Data excerpts
■ ■ ■ ■ ■

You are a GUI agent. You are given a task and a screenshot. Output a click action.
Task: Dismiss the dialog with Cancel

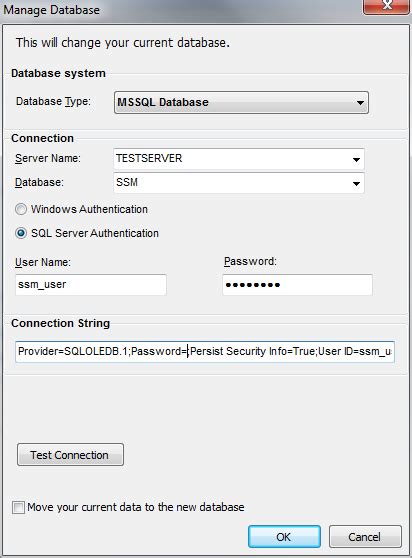pos(365,537)
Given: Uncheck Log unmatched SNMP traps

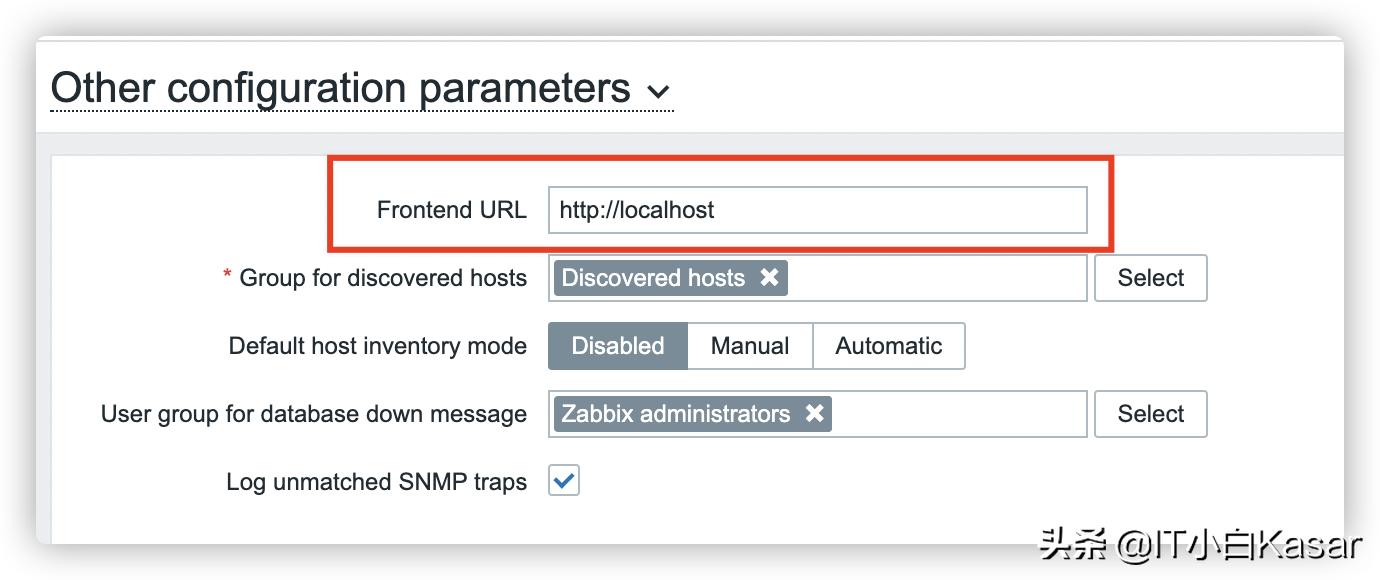Looking at the screenshot, I should (563, 481).
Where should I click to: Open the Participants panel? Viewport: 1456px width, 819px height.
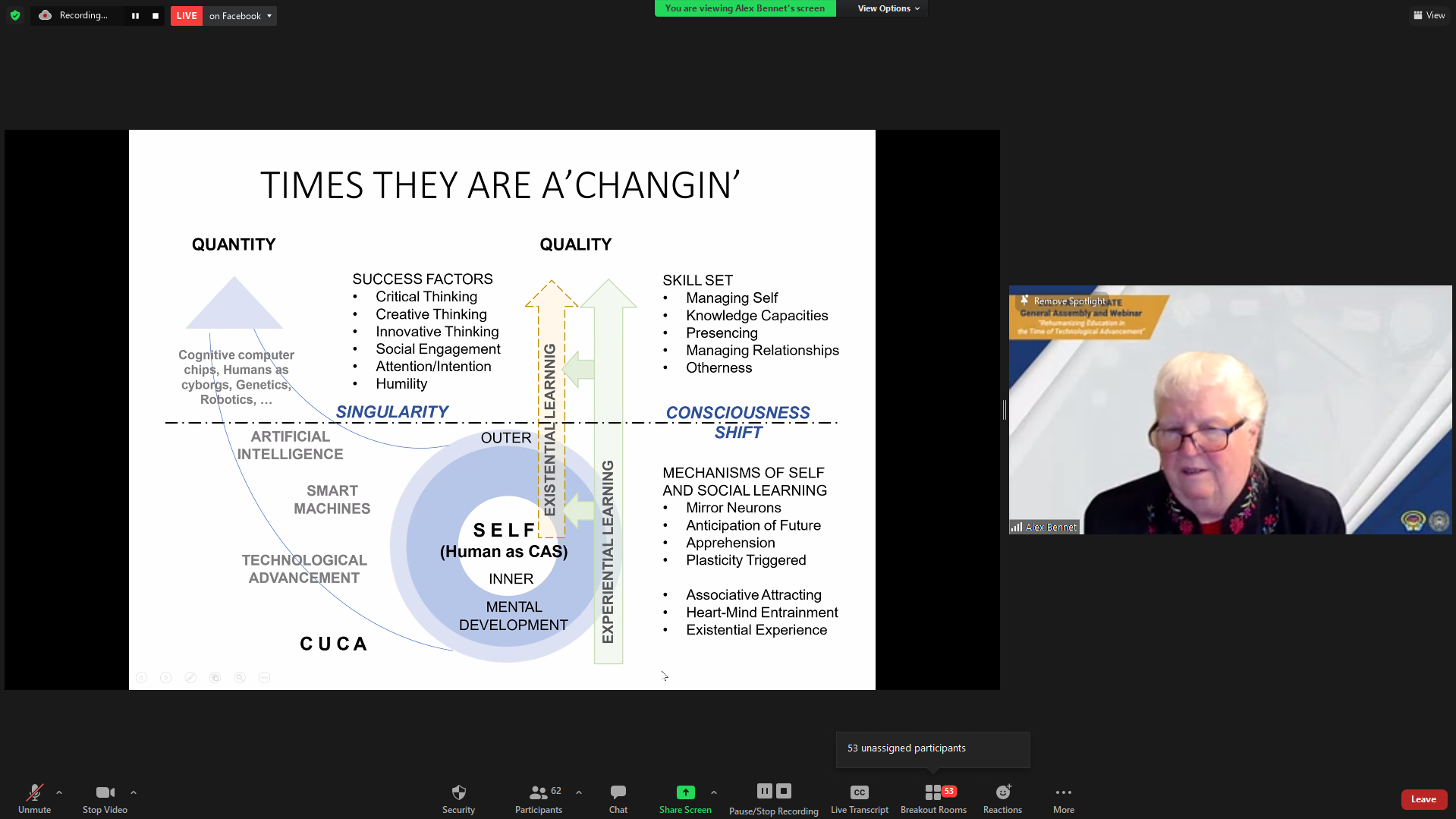[539, 798]
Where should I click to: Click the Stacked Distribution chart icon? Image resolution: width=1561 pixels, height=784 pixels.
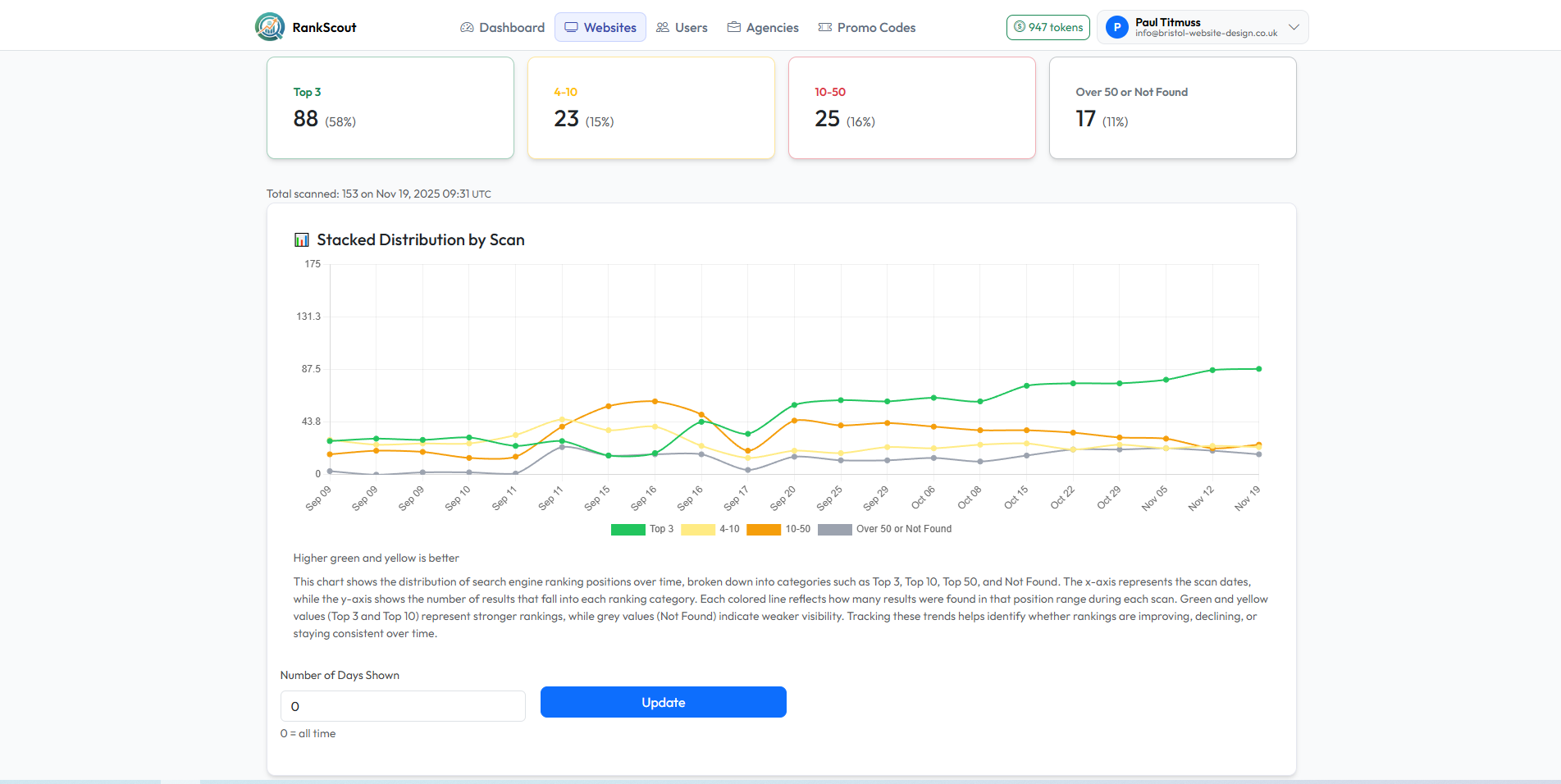click(x=302, y=240)
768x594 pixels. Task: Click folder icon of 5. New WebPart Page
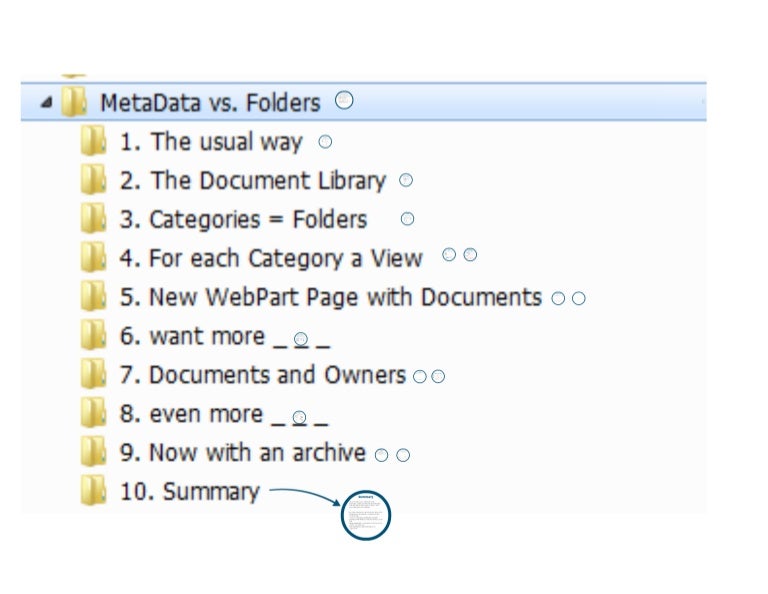93,297
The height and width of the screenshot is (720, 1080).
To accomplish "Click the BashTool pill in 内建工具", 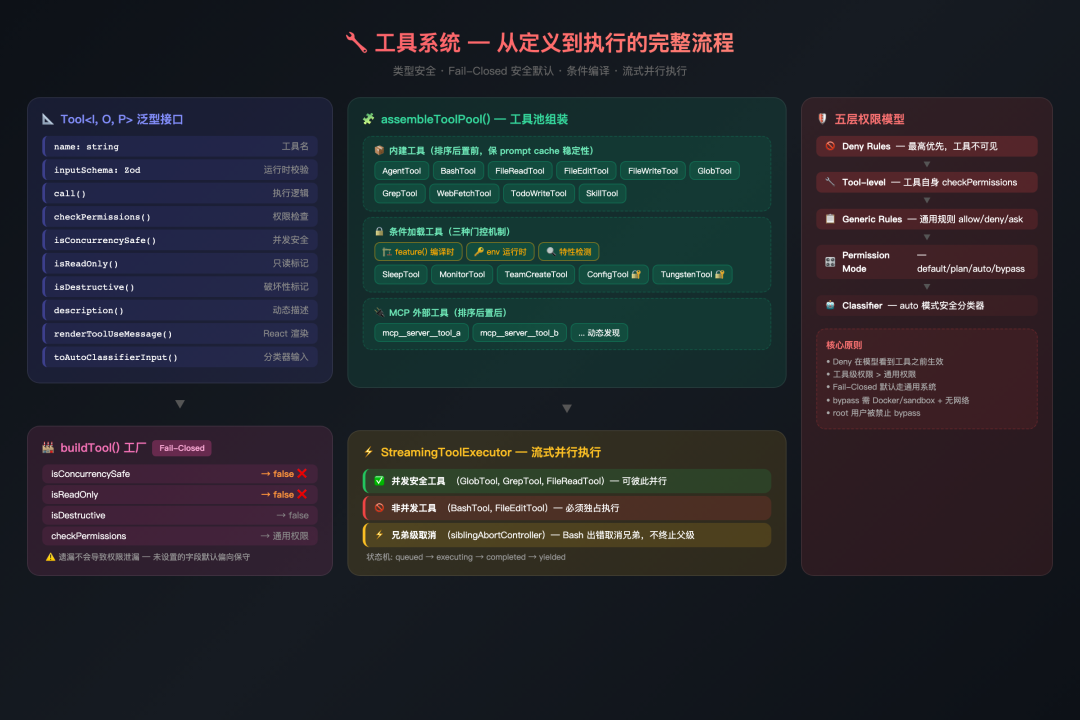I will click(x=459, y=171).
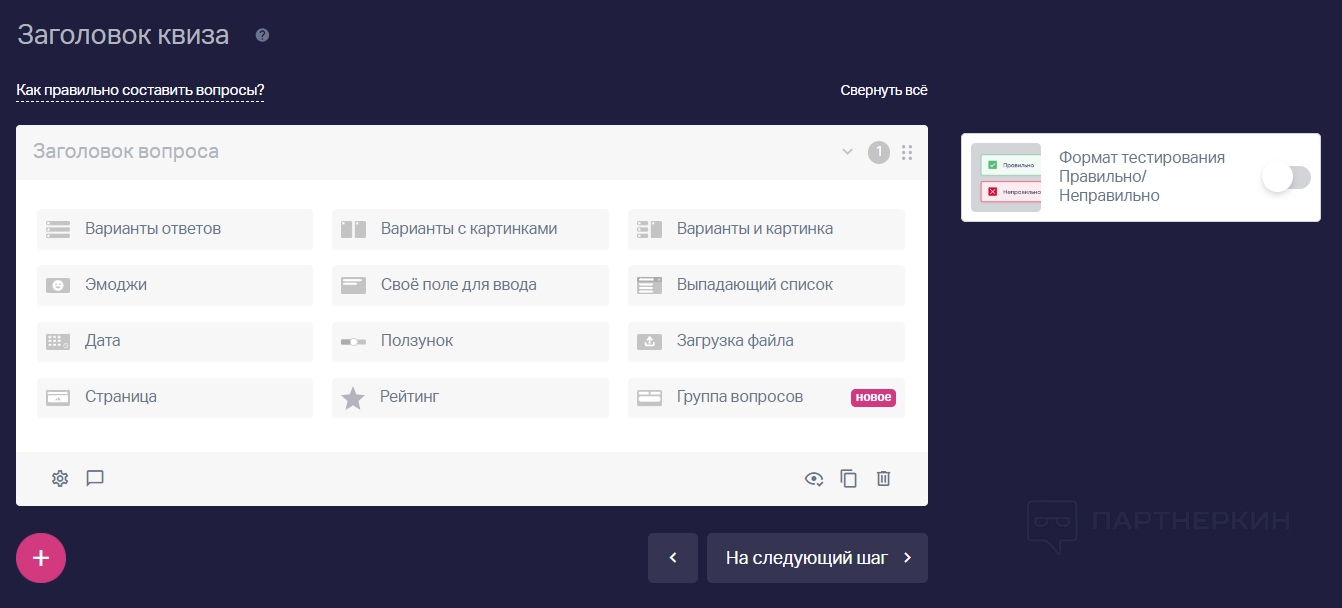
Task: Duplicate the question with copy icon
Action: pyautogui.click(x=849, y=478)
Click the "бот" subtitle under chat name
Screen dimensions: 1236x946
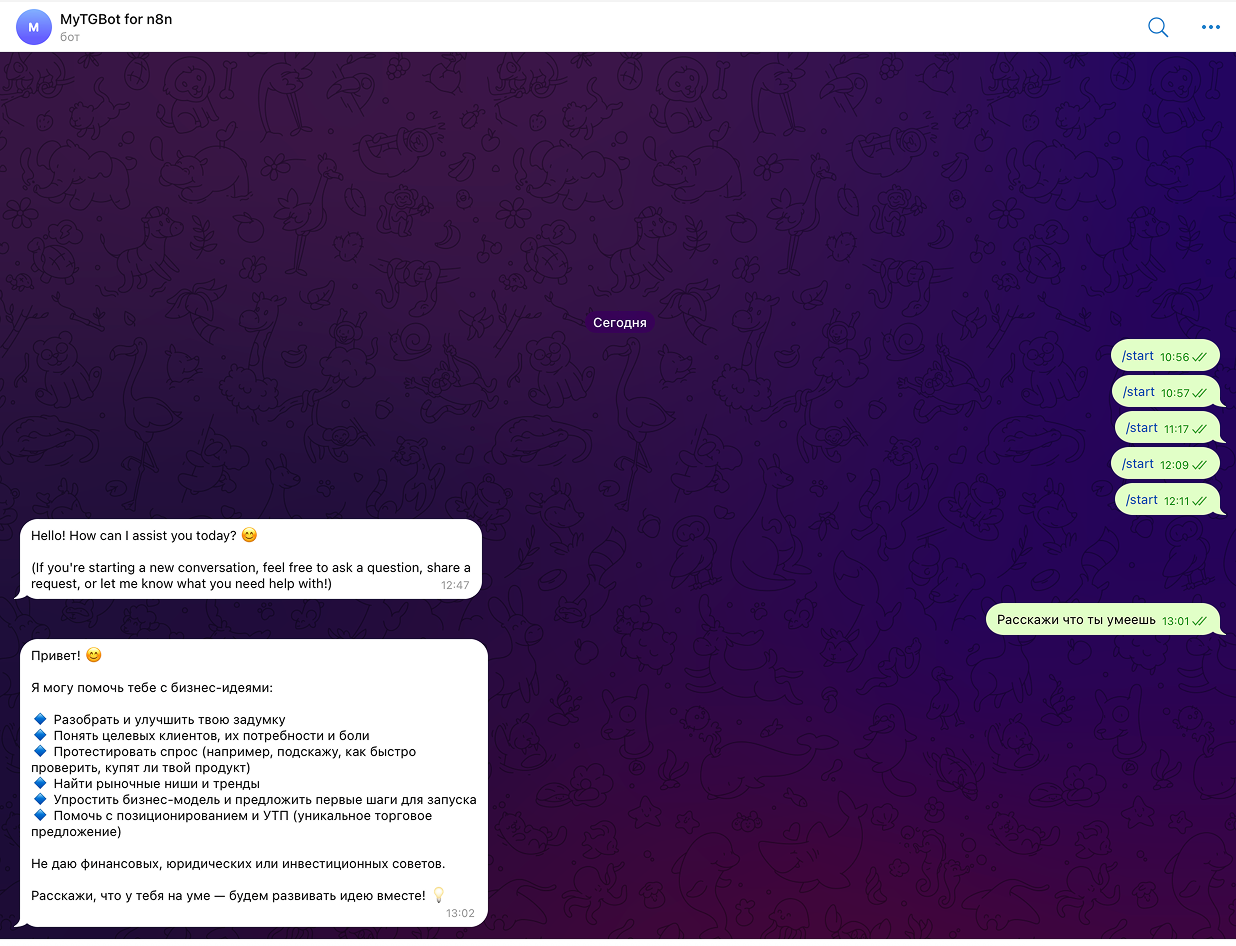(x=69, y=37)
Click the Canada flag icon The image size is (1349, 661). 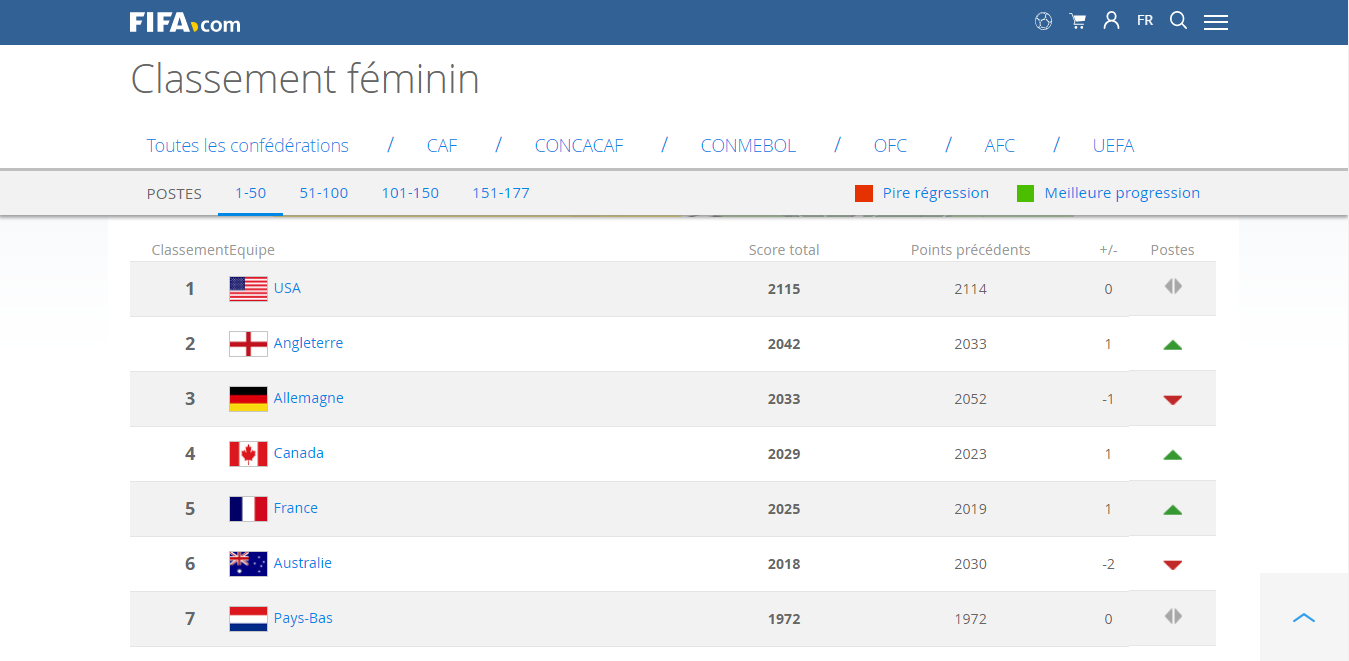[248, 454]
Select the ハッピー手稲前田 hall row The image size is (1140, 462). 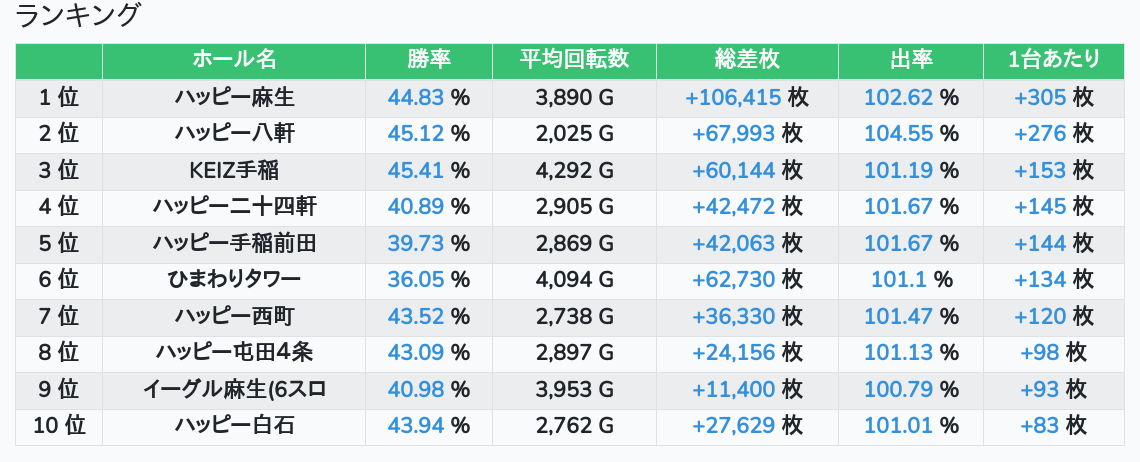[x=234, y=243]
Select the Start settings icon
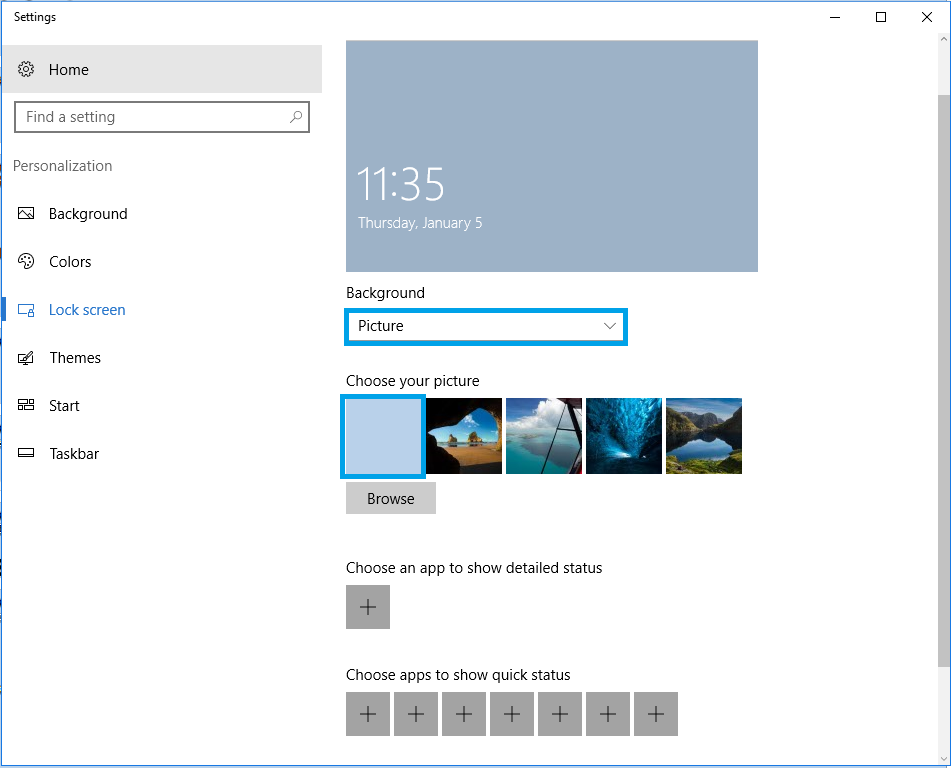 click(27, 405)
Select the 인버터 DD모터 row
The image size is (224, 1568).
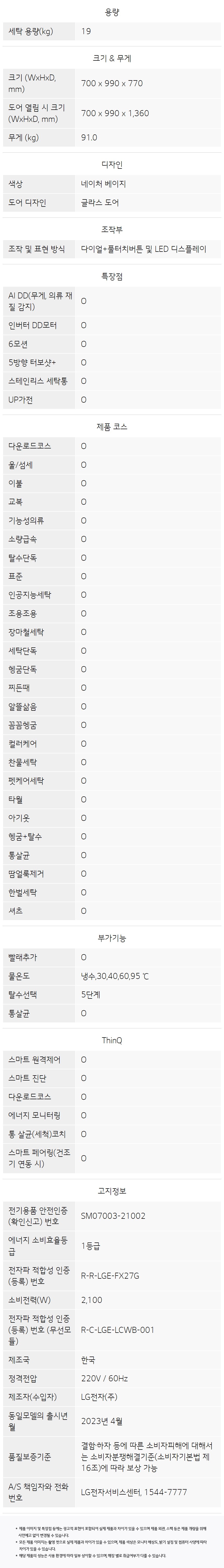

■ ■ ■ ■ ■

→ **TASK BRIEF**
Pictures are to be dropped; the lines from the start of the entries above through the line with "The height and" are to be given again verbatim.

→ **TASK SOLUTION**
You are a GUI agent. You are given a task and a screenshot. Output a click action.
Task: Dismiss the dialog with Cancel

pos(365,537)
Given: Uncheck Log unmatched SNMP traps

Looking at the screenshot, I should (563, 481).
Where should I click to: Open the Participants panel? Viewport: 1456px width, 819px height.
[539, 798]
Where should I click to: Click the Stacked Distribution chart icon? Image resolution: width=1561 pixels, height=784 pixels.
click(x=302, y=240)
768x594 pixels. Task: Click folder icon of 5. New WebPart Page
93,297
The height and width of the screenshot is (720, 1080).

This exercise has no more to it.